Stored entries:
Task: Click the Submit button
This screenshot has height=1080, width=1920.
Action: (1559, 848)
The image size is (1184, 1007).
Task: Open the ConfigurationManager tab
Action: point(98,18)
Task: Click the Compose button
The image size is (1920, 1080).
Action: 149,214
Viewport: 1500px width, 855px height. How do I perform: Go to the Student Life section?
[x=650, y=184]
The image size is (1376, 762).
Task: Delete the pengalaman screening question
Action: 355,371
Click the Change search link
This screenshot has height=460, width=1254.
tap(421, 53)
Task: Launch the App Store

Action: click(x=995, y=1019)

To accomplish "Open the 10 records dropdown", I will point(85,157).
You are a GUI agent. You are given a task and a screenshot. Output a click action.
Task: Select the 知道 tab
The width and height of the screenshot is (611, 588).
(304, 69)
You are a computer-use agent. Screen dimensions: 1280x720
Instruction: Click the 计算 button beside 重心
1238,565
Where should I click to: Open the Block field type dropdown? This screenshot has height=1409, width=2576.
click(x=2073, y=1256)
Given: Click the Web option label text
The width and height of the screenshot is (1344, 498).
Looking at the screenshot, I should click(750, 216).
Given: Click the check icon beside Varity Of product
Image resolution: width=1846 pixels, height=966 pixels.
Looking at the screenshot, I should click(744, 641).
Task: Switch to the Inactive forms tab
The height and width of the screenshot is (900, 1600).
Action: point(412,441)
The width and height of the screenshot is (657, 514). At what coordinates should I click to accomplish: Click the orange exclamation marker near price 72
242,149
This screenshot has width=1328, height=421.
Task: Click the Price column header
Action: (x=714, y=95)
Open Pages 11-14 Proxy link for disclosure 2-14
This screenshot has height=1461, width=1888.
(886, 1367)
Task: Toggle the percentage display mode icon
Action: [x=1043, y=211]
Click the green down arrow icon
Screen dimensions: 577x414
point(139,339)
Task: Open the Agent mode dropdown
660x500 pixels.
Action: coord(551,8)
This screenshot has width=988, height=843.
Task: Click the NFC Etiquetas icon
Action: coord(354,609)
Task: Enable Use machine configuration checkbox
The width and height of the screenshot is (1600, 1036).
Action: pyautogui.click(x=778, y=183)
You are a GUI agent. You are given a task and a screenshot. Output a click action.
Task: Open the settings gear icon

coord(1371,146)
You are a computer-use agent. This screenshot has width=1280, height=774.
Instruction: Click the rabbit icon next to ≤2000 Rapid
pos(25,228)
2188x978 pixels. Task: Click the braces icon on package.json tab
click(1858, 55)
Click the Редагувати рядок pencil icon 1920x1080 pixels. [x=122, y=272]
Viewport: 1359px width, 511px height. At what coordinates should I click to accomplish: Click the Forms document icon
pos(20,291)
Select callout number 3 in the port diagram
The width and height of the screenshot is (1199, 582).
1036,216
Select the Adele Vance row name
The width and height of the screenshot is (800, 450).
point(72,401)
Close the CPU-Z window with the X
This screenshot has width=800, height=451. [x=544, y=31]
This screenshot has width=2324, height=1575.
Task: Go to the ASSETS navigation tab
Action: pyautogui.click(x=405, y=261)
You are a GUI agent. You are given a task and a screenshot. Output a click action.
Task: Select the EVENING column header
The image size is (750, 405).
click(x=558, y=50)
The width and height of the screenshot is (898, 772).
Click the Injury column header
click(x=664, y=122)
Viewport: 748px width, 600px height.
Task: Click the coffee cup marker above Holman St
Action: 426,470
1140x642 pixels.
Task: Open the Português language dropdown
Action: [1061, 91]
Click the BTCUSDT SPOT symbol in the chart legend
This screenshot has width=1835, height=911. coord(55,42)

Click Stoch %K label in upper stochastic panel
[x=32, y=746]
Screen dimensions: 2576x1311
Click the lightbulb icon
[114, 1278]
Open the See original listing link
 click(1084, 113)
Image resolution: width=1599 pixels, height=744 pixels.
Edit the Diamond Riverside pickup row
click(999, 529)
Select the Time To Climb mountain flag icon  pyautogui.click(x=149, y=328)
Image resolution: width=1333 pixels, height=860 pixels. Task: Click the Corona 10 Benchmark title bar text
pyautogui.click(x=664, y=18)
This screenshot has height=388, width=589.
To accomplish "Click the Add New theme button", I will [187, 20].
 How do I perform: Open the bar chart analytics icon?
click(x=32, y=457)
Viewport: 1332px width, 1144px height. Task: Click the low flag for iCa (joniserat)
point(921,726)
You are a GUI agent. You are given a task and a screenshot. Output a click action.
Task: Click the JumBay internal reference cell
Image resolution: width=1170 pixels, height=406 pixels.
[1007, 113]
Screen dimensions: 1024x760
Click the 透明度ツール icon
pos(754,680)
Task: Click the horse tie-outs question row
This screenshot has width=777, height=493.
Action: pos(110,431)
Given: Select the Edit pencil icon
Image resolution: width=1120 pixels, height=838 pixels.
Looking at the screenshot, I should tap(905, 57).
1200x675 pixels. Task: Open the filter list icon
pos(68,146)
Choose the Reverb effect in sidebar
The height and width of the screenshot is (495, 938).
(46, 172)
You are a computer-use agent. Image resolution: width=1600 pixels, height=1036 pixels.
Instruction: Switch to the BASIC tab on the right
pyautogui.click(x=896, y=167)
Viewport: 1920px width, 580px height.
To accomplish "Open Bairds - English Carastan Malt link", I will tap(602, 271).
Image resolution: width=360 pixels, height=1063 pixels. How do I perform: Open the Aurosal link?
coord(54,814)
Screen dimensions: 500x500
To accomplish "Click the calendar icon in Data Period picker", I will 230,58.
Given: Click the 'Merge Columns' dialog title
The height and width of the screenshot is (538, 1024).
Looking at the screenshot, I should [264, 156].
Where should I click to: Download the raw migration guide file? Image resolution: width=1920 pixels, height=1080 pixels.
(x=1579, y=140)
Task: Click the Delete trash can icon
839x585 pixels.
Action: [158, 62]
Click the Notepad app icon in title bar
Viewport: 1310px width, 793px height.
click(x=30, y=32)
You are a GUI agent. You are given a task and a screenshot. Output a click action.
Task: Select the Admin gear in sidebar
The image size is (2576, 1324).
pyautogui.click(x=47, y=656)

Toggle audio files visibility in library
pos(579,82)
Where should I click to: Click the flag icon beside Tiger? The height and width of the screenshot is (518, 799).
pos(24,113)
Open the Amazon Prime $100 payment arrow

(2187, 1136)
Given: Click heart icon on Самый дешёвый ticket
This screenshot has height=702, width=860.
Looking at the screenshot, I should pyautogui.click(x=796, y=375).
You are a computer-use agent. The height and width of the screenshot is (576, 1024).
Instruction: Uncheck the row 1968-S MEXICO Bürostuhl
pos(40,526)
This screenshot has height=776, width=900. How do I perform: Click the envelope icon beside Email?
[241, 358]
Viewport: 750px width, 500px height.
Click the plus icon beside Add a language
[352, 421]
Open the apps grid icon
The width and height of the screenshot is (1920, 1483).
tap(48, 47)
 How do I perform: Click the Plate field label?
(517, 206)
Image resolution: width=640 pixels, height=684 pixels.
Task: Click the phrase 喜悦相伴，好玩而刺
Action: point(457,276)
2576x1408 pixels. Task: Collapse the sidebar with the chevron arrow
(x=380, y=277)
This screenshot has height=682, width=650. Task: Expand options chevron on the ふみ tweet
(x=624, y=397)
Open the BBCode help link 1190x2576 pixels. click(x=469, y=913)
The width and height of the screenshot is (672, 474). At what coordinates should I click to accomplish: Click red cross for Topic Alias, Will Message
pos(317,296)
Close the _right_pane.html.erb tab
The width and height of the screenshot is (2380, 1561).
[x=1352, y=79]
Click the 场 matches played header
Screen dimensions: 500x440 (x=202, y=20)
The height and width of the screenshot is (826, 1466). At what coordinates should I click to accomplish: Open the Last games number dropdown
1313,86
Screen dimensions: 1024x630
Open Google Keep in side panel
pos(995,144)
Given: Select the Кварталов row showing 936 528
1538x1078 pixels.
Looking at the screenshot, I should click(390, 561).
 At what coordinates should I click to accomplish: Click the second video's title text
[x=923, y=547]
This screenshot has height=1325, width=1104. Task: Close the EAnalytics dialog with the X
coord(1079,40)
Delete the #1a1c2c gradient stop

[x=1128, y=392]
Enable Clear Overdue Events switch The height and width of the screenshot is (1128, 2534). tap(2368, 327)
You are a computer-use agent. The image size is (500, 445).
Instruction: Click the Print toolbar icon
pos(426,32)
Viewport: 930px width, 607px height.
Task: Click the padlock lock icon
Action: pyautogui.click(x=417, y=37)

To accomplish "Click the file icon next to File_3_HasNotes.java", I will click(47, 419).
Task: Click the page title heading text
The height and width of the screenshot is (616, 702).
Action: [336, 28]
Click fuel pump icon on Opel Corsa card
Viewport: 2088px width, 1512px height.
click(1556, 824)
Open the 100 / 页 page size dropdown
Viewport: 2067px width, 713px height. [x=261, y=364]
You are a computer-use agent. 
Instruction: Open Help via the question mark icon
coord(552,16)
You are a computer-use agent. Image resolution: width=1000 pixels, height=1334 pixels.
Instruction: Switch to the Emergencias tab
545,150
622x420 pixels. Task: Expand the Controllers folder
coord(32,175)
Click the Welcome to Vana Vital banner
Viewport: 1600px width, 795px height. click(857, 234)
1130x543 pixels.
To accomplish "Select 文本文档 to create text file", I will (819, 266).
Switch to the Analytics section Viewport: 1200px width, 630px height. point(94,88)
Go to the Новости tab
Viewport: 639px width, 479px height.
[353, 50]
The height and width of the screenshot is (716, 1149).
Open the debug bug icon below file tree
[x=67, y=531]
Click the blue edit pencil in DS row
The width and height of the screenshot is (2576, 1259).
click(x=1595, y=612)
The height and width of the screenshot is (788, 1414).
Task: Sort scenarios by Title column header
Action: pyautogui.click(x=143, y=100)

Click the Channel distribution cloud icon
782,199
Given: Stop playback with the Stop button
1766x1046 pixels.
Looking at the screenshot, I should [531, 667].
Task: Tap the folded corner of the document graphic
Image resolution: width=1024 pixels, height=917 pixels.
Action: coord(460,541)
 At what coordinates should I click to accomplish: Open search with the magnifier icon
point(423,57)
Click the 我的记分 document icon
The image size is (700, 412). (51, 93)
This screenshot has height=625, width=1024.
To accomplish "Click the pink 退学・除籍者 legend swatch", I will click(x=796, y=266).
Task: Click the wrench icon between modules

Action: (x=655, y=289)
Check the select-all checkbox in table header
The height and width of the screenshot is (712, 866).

*PROMPT:*
Edit everything from the line containing "Viewport: 1359px width, 511px" down to the line containing "click(x=32, y=457)" by changing "column header" to "column heading", leaving all other text unchanged.

*PROBLEM SOLUTION:*
Viewport: 1359px width, 511px height. At what coordinates should I click to accomplish: Click the Forms document icon
pos(20,291)
Select callout number 3 in the port diagram
The width and height of the screenshot is (1199, 582).
1036,216
Select the Adele Vance row name
The width and height of the screenshot is (800, 450).
point(72,401)
Close the CPU-Z window with the X
This screenshot has width=800, height=451. [x=544, y=31]
This screenshot has width=2324, height=1575.
Task: Go to the ASSETS navigation tab
Action: pyautogui.click(x=405, y=261)
You are a GUI agent. You are given a task and a screenshot. Output a click action.
Task: Select the EVENING column heading
The image size is (750, 405).
click(x=558, y=50)
The width and height of the screenshot is (898, 772).
Click the Injury column heading
click(x=664, y=122)
Viewport: 748px width, 600px height.
Task: Click the coffee cup marker above Holman St
Action: 426,470
1140x642 pixels.
Task: Open the Português language dropdown
Action: [1061, 91]
Click the BTCUSDT SPOT symbol in the chart legend
This screenshot has width=1835, height=911. coord(55,42)

Click Stoch %K label in upper stochastic panel
[x=32, y=746]
Screen dimensions: 2576x1311
Click the lightbulb icon
[114, 1278]
Open the See original listing link
 click(1084, 113)
Image resolution: width=1599 pixels, height=744 pixels.
Edit the Diamond Riverside pickup row
click(999, 529)
Select the Time To Climb mountain flag icon  pyautogui.click(x=149, y=328)
Image resolution: width=1333 pixels, height=860 pixels. Task: Click the Corona 10 Benchmark title bar text
pyautogui.click(x=664, y=18)
This screenshot has height=388, width=589.
To accomplish "Click the Add New theme button", I will [187, 20].
 How do I perform: Open the bar chart analytics icon?
click(x=32, y=457)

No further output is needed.